Токи сил земных, о вы, мне с вами говорить-то стыдно, что вы
не завершаете слепое движение своё порой осенней? Ваше вожделенье
позор всему творенью. Лишь безумец обрадуется маленькой весне в Измайловском.
А нынче осень. Поэт и осень, русские стихи. Не в камнеобразах ведь соль.
Тяжба сил древесных и ангелов неразрешима: ангелы виновны.
Они осуждены, они как слуги, как няньки людям и земле наивной,
что раскрывает лоно трав сухих печальным влюблённым.
Осенний Ангел глядит на ветошь сгнившую у ивы
как будто на могилу. Взмах руки и крыльев: чу, прохлада! И над ветошкой
уж вырастет папоротник тёмный,
рыжеющий, седеющий зимой,
в листве его я слышу дух сырой неутолённых душ
дух проклятого, пьяненького тела.
Взирает Ангел, будто робок он —
и вдруг бросает прядь цветов осенних,
гвоздичек, мальв — тогда осенний луч
касается намоченной низинки,
где скоро соберётся хрусткий лёд;
и знаком, что душе погибшей легче,
становится бранчливая оса.
Влюблённые в движениях своих не совпадают,
они проходят мимо. Солнце смерти,
как будто через тёмное стекло,
сквозит через пейзаж: берёзы, травы;
здесь столько трав, что жителям лугов -
кикиморам, русалкам и полёвкам,
кротам, врасплох застигнутым совой,
оно становится небесным утешеньем, и смерть смолкает.
Остаётся солнце.
А небо за дремучею низиной, где ив обитель сестринская приняла берёзку,
светлей и легче. Легче и светлей.
Там синий пруд. Осенняя вода.
Она одна лишь знает, что предстоит зимовье, она темнеет, как глаза от боли,
и ветви вздрагивают, будто мысли о зиме
так просто сбросить, как омертвевший лист.


2
элегия осенней воде

Шиповник обезумевший цветёт при стопах сентября.
Вдруг, ярко, в запредельном свете смертельном, при потоке водном,
качает мелкими цветами, зрачки пушисто золотятся,
плескает порыжевшими и мелкими листками, как будто май, а не сентябрь.
Но склоны у Измайловских прудов лысеют.
О токи сил природы! Мне не нужно вас.
Когда бы знали вы, растения, и насекомые, и звери,
какая боль от продолженья жизни, не стали бы желать и самой жизни.
Двойная боль весной вернётся к вам, расплатой и укором
за вожделенное осеннее ваше торжество, за игры лета и конца весны.
Вы вспомните, что в обновлении скрыта боль,
превосходящая вселенную.
Пока что только человек, плывя, как юная утопленница в токе мирозданья,
осознаёт мученье обновлений, хоть исподволь, себе не сознаваясь,
как случайно набежавший локон, слова молитв лепечет, и надеется
на руку Жениха, который вынет из холодного потока и обернёт сухим бельём
изъеденное болью судороги тело.
Человек плывёт, хватается за ангельские крылья, и думает, что это ветви ив.

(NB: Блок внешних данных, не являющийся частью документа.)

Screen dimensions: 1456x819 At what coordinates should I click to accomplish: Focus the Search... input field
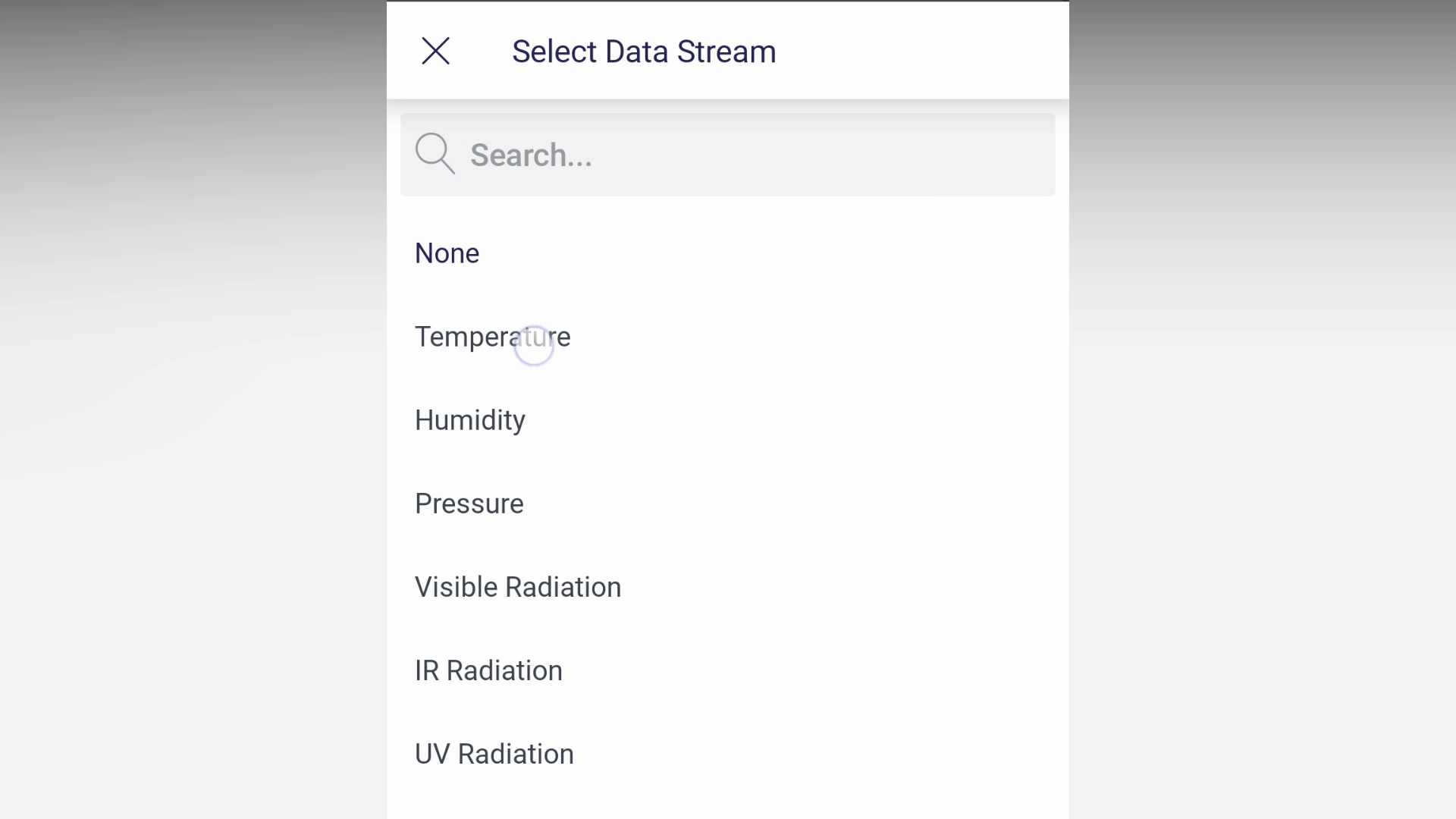click(x=682, y=155)
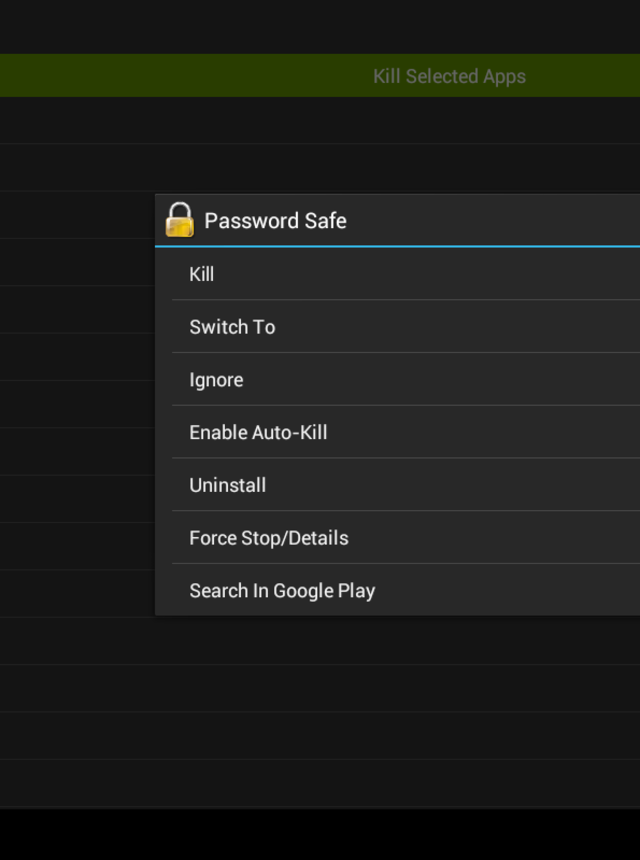This screenshot has width=640, height=860.
Task: Pick Uninstall in the context menu
Action: [x=227, y=485]

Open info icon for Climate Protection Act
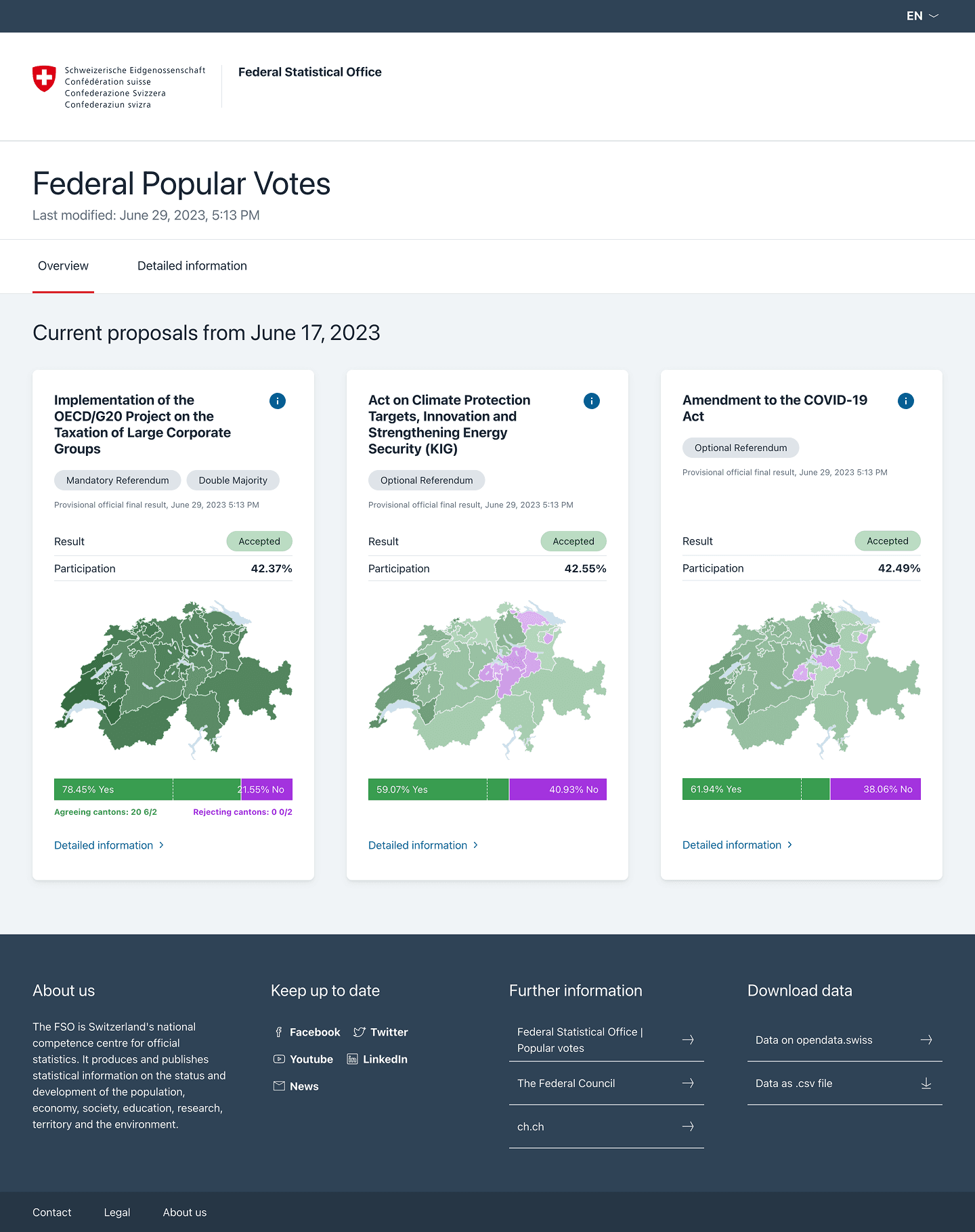(592, 401)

Осенняя вода так тяжела, что ей смотреть в глаза невыносимо.
Когда пришлось бы вам увидеть очи девочки десятилетней,
растленной, в ломке опиумной, но ещё прелестной, с шелковистым голосом,
вы вспомнили б ту воду и шиповник над тёмною поверхностью пруда.
Она рябит, несётся; светлые струи — помилуй меня, Боже! — достигают неба,
а карие потоки горьких вод влекут на дно, на дно, и водорослей плети
смыкаются подвязками чулок, а ил у чрева точно плотный пояс.

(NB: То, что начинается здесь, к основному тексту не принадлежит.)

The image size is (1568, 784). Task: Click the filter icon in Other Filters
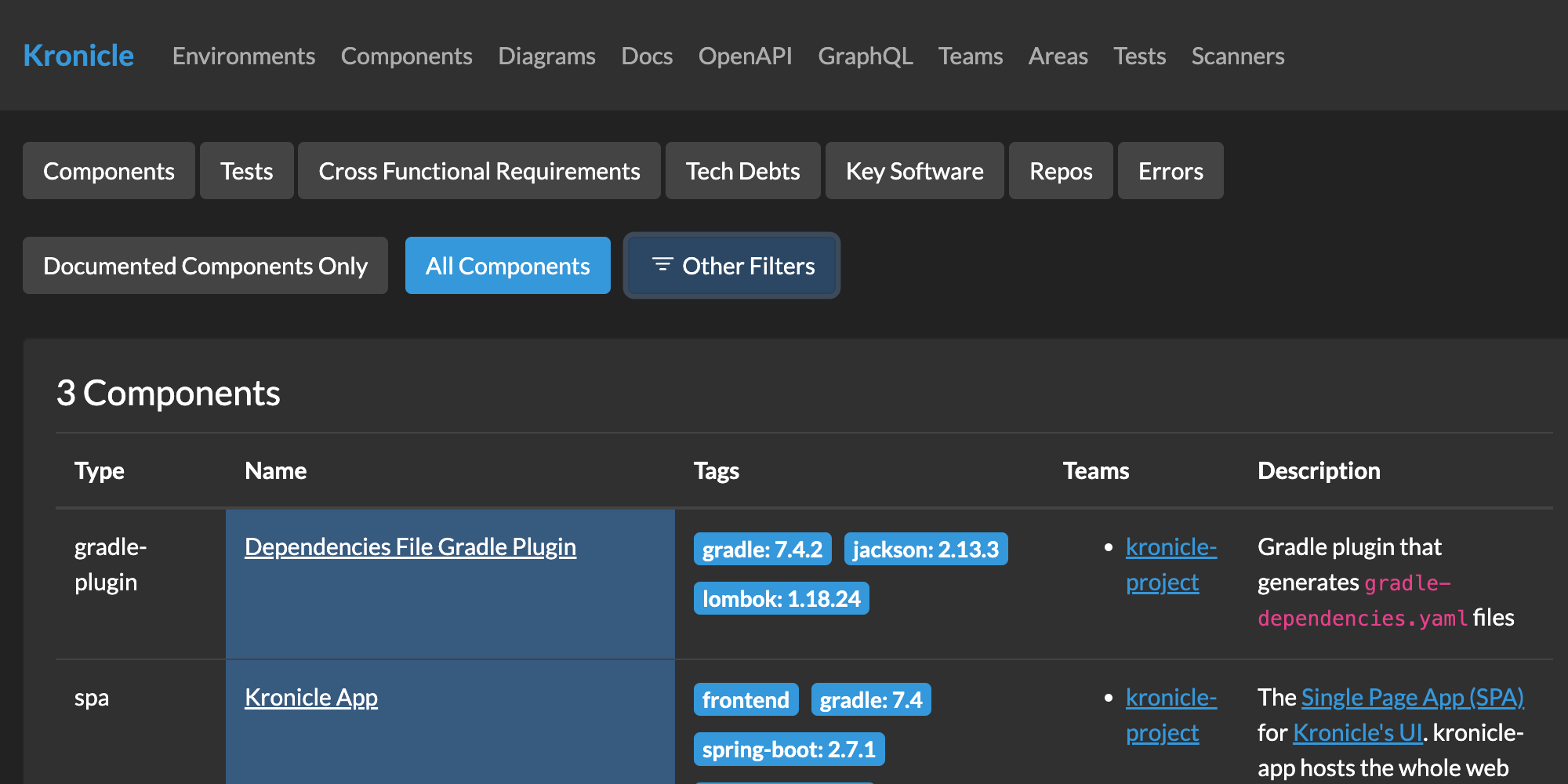pos(662,265)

Вода идёт, она почти у дна, темна и заповедна, с убийственными блёсками зрачков,
фосфоресцирующих под набухшей лукой.
Но возле ключевых потоков будто бы чиста,
как сказанное в простоте душевной слово, или обещанный звонок по телефону,
подарок к Рождеству или на Пасху, визит без церемоний, помощь друга —
ведь родники не заструятся вспять. И только в них, пожалуй, не заключено
адамова последнего проклятья и страшной тайны обновленья сил,
клеймящей всё творенье дикой болью.
О токи сил природы! О рожденья! Усните с миром.

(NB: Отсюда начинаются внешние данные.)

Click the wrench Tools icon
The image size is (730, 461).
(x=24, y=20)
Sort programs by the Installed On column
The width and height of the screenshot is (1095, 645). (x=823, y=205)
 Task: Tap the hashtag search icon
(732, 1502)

Прокляла бы вас, не будь я хуже вас, не будь я Ева, стенающая из груди Рахили,
от горя обезумевшая проза, Офелия в поэзии. Я вас благословляю
пасхальным холодом.
Как первый снег придёт, сойдёт последний снег, и время канет.
Так плыви, дитя,
и уноси скорей все заклинанья лета, все мелочи в обёртках карамельных,
сухую горечь маковых забот, и полости лишённых разума сосудов.
Ещё на лысых берегах твоих парят велосипедисты и девчонки,
жгут яростно осенние костры и поглощают хлебы и питьё —
плыви, дитя. Печаль твоя чиста. Ты смеешь все влюблённости на свете
назвать одним лишь словом. И затем измученным поборникам веселья
его подаришь. Токи сил пройдут, зима наступит. Влюблённые замёрзнут,
но слово их согреет. Ведь вода не остывает так, как воздух.
Только птицы, чьи тени тебя влекут, дитя,
вполне причастны к смыслу обновлений,
и потому нам кажутся счастливей растений и людей.


3
элегия осеннему небу

Там, где не видно тёток с пирожками, в которых притаился ноготок
богини алчной, ввысь над сухотравьем,
над ворохами седеньких кустов, над ворохами пурпурных скуфеек,
поверх колючих локонов чертополоха, украденных репейником обычным,
над камышом, анисом и бодягой — открылись синеватые холмы.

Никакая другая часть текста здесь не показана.